Performace of Persitent Dictionary

Aug 27, 2013 at 8:30 PM
Hello everyone,

I wonder if anyone encoutered the kind of really slow performance I'm experiencing with
the persistent dictionary. I have a large file that I need to load to a persistent dictionary. I'm also doing lookups and retrievals.

These are the steps.
  1. Check if a key is dictionary ( key is numberic string - 12345).
  2. If key exists, retreive its value and do comparison
  3. If criteria is met, remove old record and add a new modified one.
  4. If key is not in dictionary, simply add it.
Initially, speed is decent or tolerable in my case. But as dictionary size increases you can see a dramatic drop in performance. it loaded 10 million records in 4 hours, and getting slower and slower!. I realize lookups, removes and retrievals can take thier toll, but I still expected better performance than this.

Is there anything I can do to improve performance?

here is the simple code:

if (RecordsDictionary.ContainsKey(fields[0]))
                                   {
                                       string demValue;
                                       RecordsDictionary.TryGetValue(fields[0], out demValue);

                                       string[] demFields = demValue.Split(_delimiter);
                                       string[] inDictionaryFileNameParts = demValue.Spli(_delimiter).LastOrDefault().Split('_');
                                       string inDictionaryFileDate = inDictionaryFileNameParts[0];
                                       if (string.Compare(fileDate, inDictionaryFileDate, true) > 0) 
                                       {
                                           RecordsDictionary.Remove(fields[0]); 
                                           RecordsDictionary.Add(fields[0], sRecord);
                                       }

                                   }
                                   else
                                   {

                                       RecordsDictionary.Add(fields[0], sRecord);

                                   }
Aug 28, 2013 at 11:42 PM
Edited Aug 28, 2013 at 11:43 PM
Hi,
You could try yourDictionary[12345] = yourValue;.
I most often use it this way; what may be hurting your performance as well is string.Split, which wouldn't be required any more.

But I have to admit that I haven't run any metrics if this is actually faster - but I guess it's worth a try.

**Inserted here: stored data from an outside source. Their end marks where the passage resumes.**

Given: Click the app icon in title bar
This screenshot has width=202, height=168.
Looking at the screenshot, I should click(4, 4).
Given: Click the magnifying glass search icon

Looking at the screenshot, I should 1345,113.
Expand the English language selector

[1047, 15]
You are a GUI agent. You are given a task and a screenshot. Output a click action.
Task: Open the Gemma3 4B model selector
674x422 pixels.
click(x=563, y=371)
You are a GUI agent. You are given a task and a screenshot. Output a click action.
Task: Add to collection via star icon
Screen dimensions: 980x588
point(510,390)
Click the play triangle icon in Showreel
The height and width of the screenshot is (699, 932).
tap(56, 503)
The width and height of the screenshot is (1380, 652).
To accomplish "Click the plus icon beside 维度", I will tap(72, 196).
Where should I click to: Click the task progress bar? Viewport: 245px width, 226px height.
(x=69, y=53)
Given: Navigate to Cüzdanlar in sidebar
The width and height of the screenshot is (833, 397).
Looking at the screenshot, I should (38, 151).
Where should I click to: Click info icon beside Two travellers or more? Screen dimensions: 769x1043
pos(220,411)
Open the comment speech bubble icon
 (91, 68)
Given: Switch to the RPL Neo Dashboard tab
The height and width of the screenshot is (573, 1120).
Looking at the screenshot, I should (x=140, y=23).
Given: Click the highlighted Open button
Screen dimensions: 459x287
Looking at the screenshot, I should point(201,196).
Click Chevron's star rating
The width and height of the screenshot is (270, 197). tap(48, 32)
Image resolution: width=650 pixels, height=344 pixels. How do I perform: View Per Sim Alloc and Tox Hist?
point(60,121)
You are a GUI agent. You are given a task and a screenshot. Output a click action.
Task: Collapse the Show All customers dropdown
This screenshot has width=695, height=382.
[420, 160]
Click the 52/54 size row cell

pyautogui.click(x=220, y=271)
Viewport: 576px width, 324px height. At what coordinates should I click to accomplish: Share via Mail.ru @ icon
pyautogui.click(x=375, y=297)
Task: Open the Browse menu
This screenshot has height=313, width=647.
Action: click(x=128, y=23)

Until now I've never run in any performance troubles. Although performance decreases with dictionary size, I've never come close to the performance you mentioned.

BR
Aug 29, 2013 at 3:58 PM

Thanks Linky,

I make that change ( MyDictionary[234] = “Value” ) , and noticed a slight improvement. Still very slow though.

I also took out the RecordsDictionary.ContainsKey(key) if statement. Of course, if there is a duplicate key it will error but I’m handling the error, checking if it is a duplicate error then proceeding with processing.

I done this because there are very few dups in the file, and I thought that rather than performing 24 million checks, handling few exceptions may be more cost effective.

The file is slightly over 2GB with about 24 million records. It loaded 19.8 million records in 12 hours. That is not good, as I have other files even much larger.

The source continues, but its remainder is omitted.